We handle instruction A and B the same way as before – that is, only A is scheduled. Now, CurrCycle is still at cycle 0, we have three candidate instructions: C, D, and E – none of them has dependency on previous instruction’s result. One thing we notice is that A is already using IEX0, so instruction D, which is a multiplication, has to wait for it a little bit (we’re going back to “how long it’s gonna wait” shortly) and cannot be scheduled. With C and E, we cannot schedule both of them because we no longer has infinite issue width, and A already took one out of two issue slots at the current cycle – we have to pick one. Let’s pick C just like before, shall we? Now the timline looks exactly like one we saw before:

Moving CurrCycle to cycle 1, our candidates are again D and E (B is still waiting for A). For D, we face the same problem as before: A is using IEX0…but wait a second, how long is A gonna use? Remember, most modern processors have pipelined execution unit,2 meaning an instruction wouldn’t normally “occupy” the whole execution pipe until it finishes. It only occupies for a duration shorter than its latency – and such duration is the occupancy column in the table above.
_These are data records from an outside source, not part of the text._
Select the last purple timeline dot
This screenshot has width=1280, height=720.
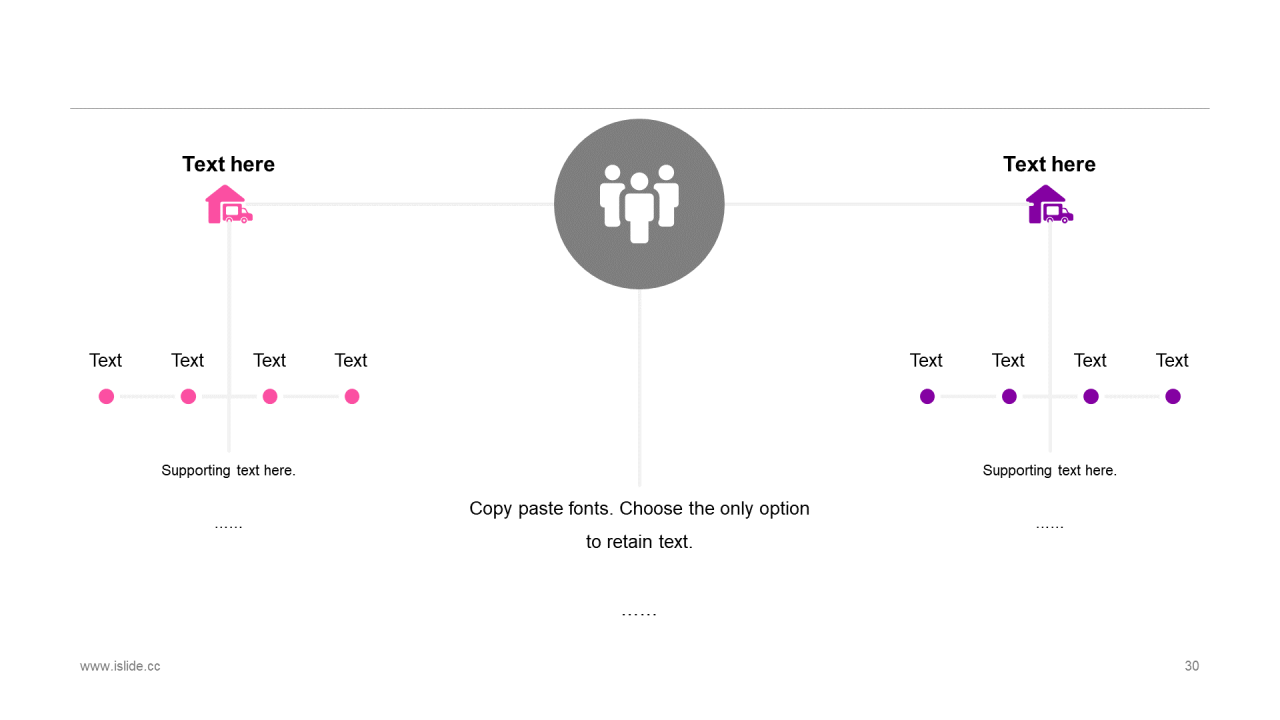[1173, 396]
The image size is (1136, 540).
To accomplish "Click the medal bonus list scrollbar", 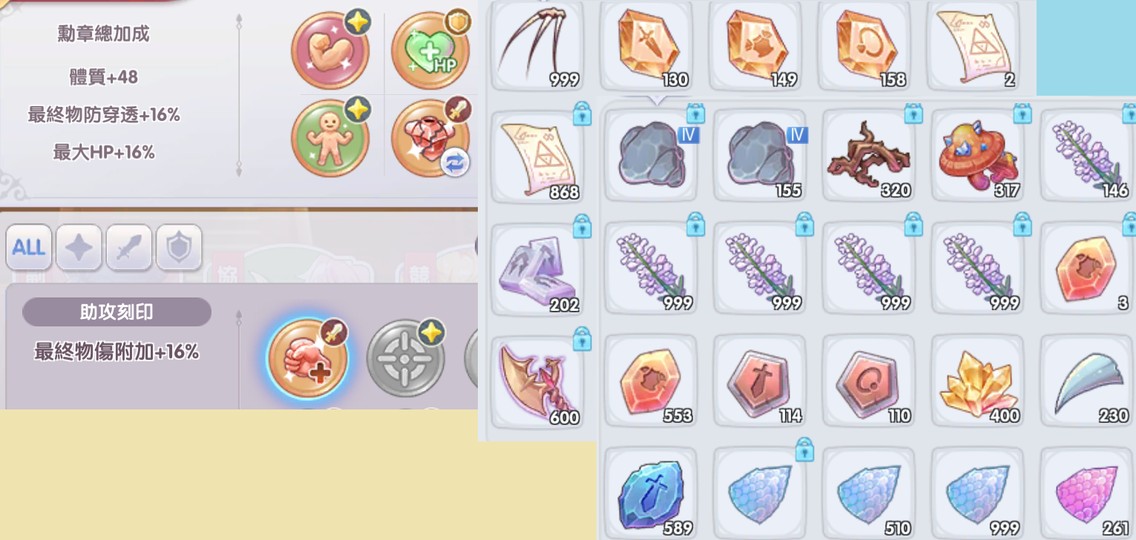I will pyautogui.click(x=239, y=95).
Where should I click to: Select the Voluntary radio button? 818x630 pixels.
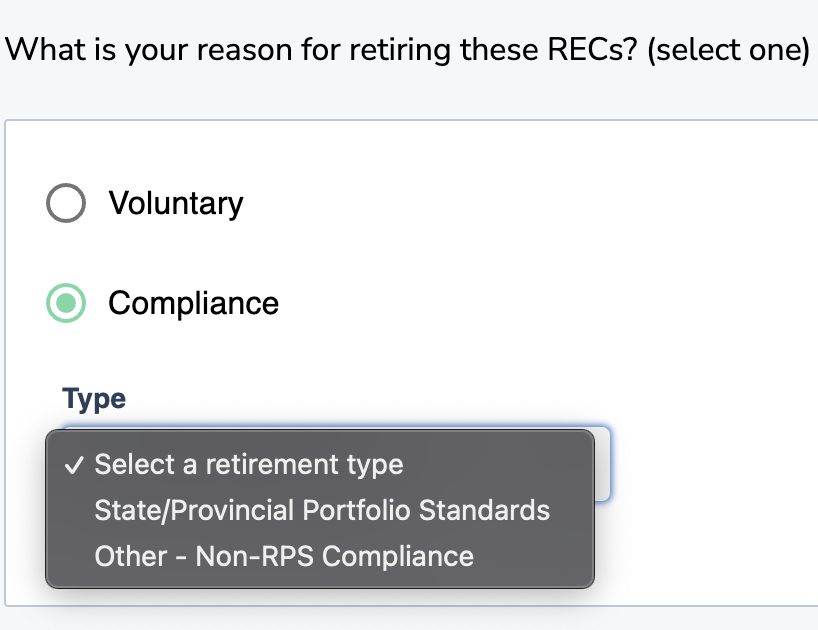[66, 203]
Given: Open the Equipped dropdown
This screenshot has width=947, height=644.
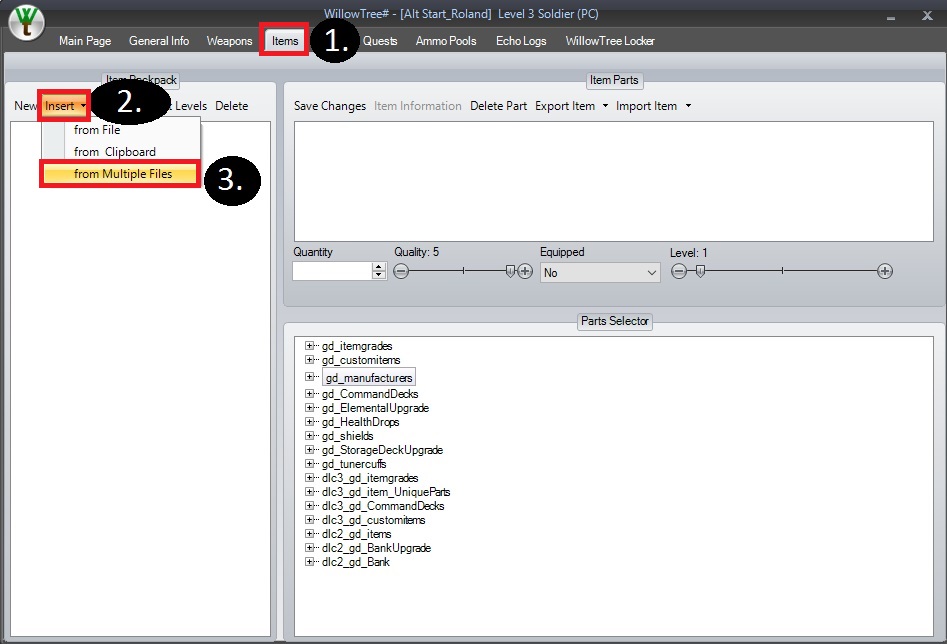Looking at the screenshot, I should [600, 272].
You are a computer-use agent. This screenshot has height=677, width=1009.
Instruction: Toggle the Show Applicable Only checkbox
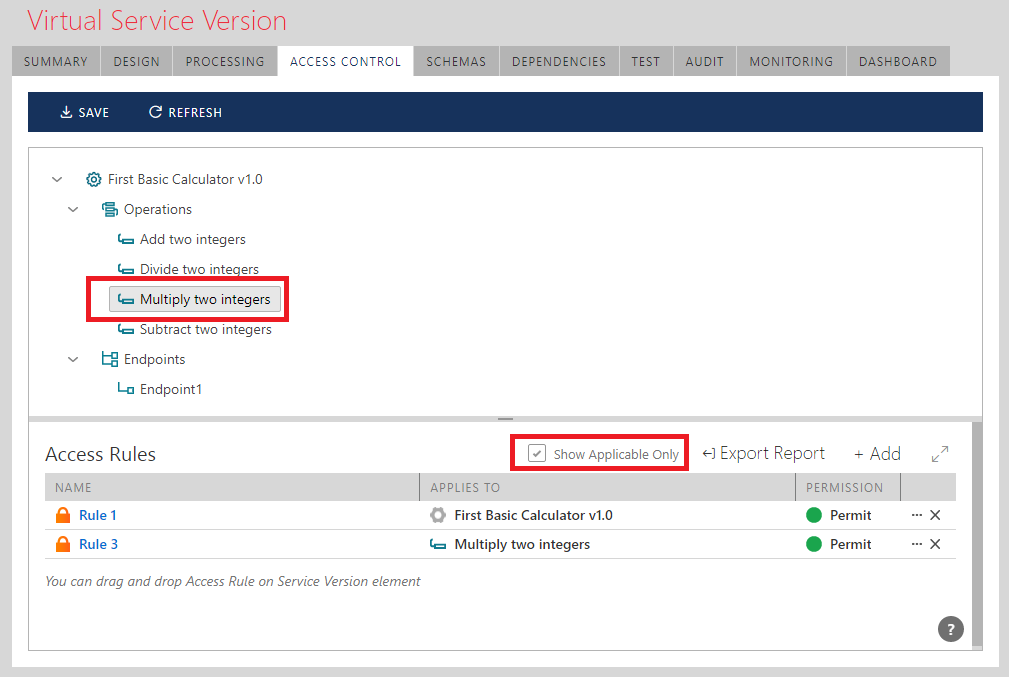pos(538,454)
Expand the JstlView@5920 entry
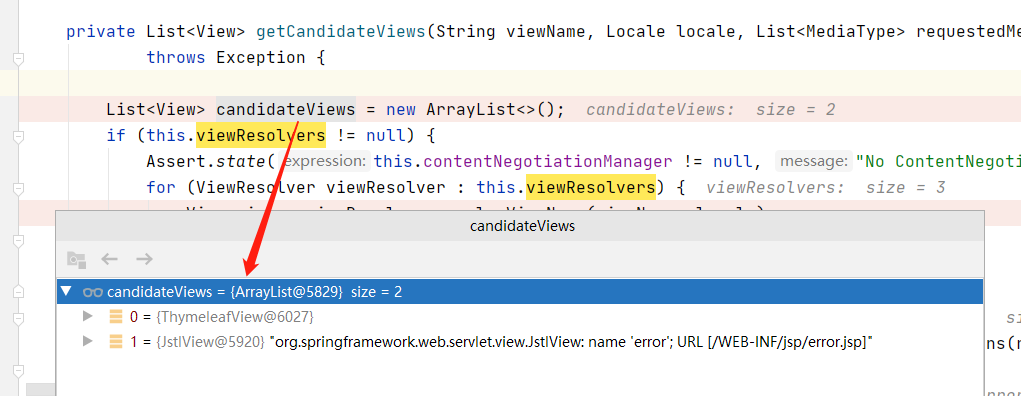The height and width of the screenshot is (396, 1021). 88,341
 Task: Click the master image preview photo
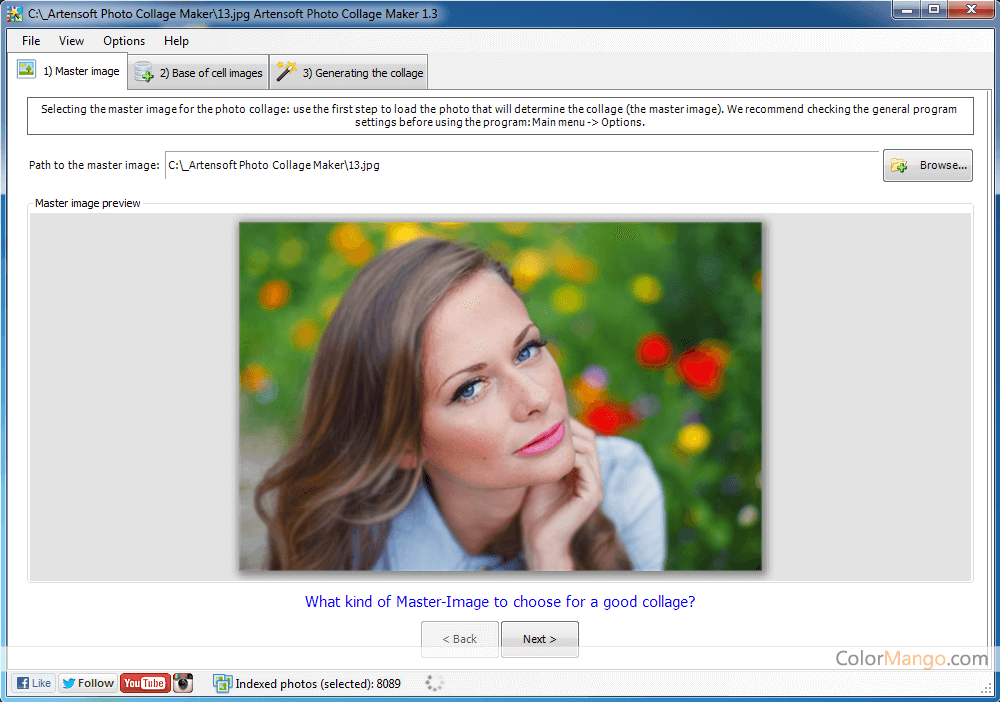(x=499, y=396)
According to this occupancy table, instruction A “occupies” IEX0 for 2 cycles, which means that instruction D can only be issued after A releases its occupation. That leaves instruction E being the only option to schedule at cycle 1:

Moving forward to CurrCycle = 2, we can schedule insturction D as A now releases IEX0:

Finally, we schedule instruction B after A – whose result B depends on – finishes its execution at cycle 3:

Congratulation, you just learned the most important outline of Machine Scheduler’s core scheduling algorithm!

This example also foreshadows some of the topics we’re covering later. For instance, how candidate instructions are grouped and how to select the best one among those candidates in order to avoid stallings and hazards.

But let’s not get ahead of ourselves, because there is another interesting thing worth talking about on this CurrCycle pointer. This pointer is maintained and kept as part of a larger data structure called SchedBoundary. Personally I would like to call it scheduling frontier instead – the frontier where you schedule new instructions. This SchedBoundary also contains many other things like the queues carrying candidate instructions which we will talk about shortly, as well as information needed to keep track of critical path and processor resource pressures.

And the reason it packs these items into a dedicated data structure is because Machine Scheduler can schedule instructions from different directions – top-down or bottom-up – as we briefly mentioned earlier. The SchedBoundary for these two schemes behave differently, for instance, in bottom-up scheduling an instruction is only illegible to schedule after all its successors were scheduled. In a bidirectional setup – yes, Machine Scheduler is able to schedule instructions from both directions at the same time – both “top” and “bottom” SchedBoundary exist simultaneously. The scheduler basically picks the single best instruction from these two SchedBoundary and schedules it accordingly.

To dig a little deeper and compare this with the high-level workflow diagram shown earlier, the part that places newly scheduled instructions / nodes on the timeline mostly happens in the bumpNode and the bumpCycle functions, where bumpNode updates numerous of properties stored inside SchedBoundary and bumpCycle essentially move forward the CurrCycle pointer if needed.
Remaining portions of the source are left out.